Selesai membahas classmeeting, mereka mulai pulang dan sisa beberapa orang yang masih betah nongkrong di warung belakang. Yasir sudah pulang jam 1 siang tadi, katanya ngantuk.

Sebelum pulang Yasir berpesan kepada Bara dan Irham agar mereka tidak mengantar Qiya pulang. Kata Yasir lebih percaya Qiya dianterin abang Grab daripada harus dianterin mereka, walaupun Yasir percaya Irham akan menjaga Qiya dan tidak aka memodusi adiknya, tapi yasudahlah daripada disebut pilih kasih dengan Bara mending larang aja dua-duanya kan?

Mendengar larangan Yasir, Bara mendengus kesal, besok ada ulangan matematika. Bahaya kalau ia ketauan mengantar Qiya pulang, bisa-bisa Yasir tidak memberinya contekan. Bandel-bandel gitu, Yasir master matematika di kelasnya. Sayang sekali jika tidak mendapat contekan dari Yasir.

Berbeda dengan Irham yang tetap menunggu Qiya di depan, ia sudah paham sikap Yasir yang melarangnya. Yaa biasalah kakak kalau ke adik cewek suka posesif, tapi bagi Irham gas aja udah. Toh ia juga tau kalo Yasir sebenarnya merestuinya dengan Qiya, pede aja dulu.

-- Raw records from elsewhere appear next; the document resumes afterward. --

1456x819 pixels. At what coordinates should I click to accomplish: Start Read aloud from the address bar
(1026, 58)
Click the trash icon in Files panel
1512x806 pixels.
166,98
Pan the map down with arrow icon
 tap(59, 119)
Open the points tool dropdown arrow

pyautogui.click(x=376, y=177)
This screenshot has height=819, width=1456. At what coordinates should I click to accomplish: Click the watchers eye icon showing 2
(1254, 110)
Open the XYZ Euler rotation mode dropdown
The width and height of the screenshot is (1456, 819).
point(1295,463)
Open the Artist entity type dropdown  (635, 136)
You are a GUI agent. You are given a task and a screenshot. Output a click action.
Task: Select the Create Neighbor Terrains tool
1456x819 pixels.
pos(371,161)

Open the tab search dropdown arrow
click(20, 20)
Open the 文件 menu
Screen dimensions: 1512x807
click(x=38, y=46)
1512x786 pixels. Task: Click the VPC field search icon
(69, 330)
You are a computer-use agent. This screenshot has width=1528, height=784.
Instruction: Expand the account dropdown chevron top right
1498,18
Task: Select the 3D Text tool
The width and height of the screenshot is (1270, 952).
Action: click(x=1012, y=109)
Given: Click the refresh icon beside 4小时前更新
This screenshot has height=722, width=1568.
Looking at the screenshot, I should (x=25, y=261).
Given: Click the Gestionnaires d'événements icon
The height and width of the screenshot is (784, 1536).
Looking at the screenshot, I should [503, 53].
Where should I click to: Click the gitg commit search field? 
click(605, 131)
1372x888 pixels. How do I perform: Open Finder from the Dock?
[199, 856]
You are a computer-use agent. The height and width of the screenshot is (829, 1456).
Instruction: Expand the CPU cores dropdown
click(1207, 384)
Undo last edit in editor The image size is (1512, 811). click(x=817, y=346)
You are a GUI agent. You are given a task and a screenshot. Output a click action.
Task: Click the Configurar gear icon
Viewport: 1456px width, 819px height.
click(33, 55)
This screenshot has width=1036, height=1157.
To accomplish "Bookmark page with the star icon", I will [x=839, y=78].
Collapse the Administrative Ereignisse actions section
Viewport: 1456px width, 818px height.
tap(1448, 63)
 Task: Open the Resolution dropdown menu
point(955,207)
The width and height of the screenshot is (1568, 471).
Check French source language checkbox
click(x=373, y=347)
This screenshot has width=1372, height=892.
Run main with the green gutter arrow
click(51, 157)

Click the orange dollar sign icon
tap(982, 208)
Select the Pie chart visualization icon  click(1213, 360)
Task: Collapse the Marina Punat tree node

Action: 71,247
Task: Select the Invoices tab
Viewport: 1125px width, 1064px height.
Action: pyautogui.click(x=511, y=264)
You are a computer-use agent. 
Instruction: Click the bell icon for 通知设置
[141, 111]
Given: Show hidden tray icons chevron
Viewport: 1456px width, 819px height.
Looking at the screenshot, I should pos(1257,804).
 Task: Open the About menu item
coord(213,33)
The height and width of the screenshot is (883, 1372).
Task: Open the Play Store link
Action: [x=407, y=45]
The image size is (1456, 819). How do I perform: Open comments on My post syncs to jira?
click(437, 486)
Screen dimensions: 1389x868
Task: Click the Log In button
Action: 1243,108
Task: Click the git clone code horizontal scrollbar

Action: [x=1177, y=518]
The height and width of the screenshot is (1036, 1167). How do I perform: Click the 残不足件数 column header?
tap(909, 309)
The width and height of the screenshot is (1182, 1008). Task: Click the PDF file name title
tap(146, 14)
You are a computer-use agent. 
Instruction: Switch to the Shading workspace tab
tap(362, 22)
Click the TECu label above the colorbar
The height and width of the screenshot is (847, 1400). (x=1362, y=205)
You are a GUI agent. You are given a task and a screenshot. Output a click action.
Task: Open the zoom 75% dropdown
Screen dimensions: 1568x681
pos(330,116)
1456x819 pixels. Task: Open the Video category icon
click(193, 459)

Ia melihat Rena dan Imel, biasanya mereka jalan ke depan berempat dengan Qiya dan Sarah. Kenapa sekarang hanya berdua? Apa Qiya masih di kelas?

"Heh!! Kemana aja lo?! Gak masuk jam terakhir" tanya Imel dengan galak kepada Irham.

"Santai Mel.. di ajak Rendi urang bolos ke warung belakang."

"Mau-mau aja diajak gak bener" gumam Rena yang masih bisa didengar Irham.

"Qiya kemana? Masih di kelas?"

"Dia juga sama kaya lo, kabur sama si Sarah dari abis istirahat" jawab Imel.

Irham ber-oh ria mendengar jawaban Imel. Ia sudah tidak heran ketika mengetahui Qiya kabur. Sejak ia pindah sekolah, entah sudah berapa kali ia mengetahui Qiya kabur. Entahlah gadis itu jadi ikutan bandel kaya kakaknya, walaupun bandelnya cuma sebatas kabur sekolah doang.

Dan baiknya, kalau kabur sekolah, Qiya suka langsung pulang kerumah, gak mampir atau main kemana-mana. Jika ditanya mamah sama ayahnya Qiya cuma jawab "gurunya gak masuk jadi bisa pulang cepet, dibolehin kok," orang tuanya pun percaya-percaya saja, padahal mereka juga tau, kalo di sekolah anak-anaknya kabur bukan hal aneh lagi. Bahkan murid pintar dan teladan pun pasti pernah melakukannya. Begitulah kata Yasir.

Orangtua Qiya tidak melarang, selagi Qiya kaburnya ke rumah bukan keluyuran di luar. Beda sama Yasir yang sedikit di kasih kebebasan, cowok harus punya banyak pengalaman di luar untuk bisa memilih dan membedakan yang baik dan tidak.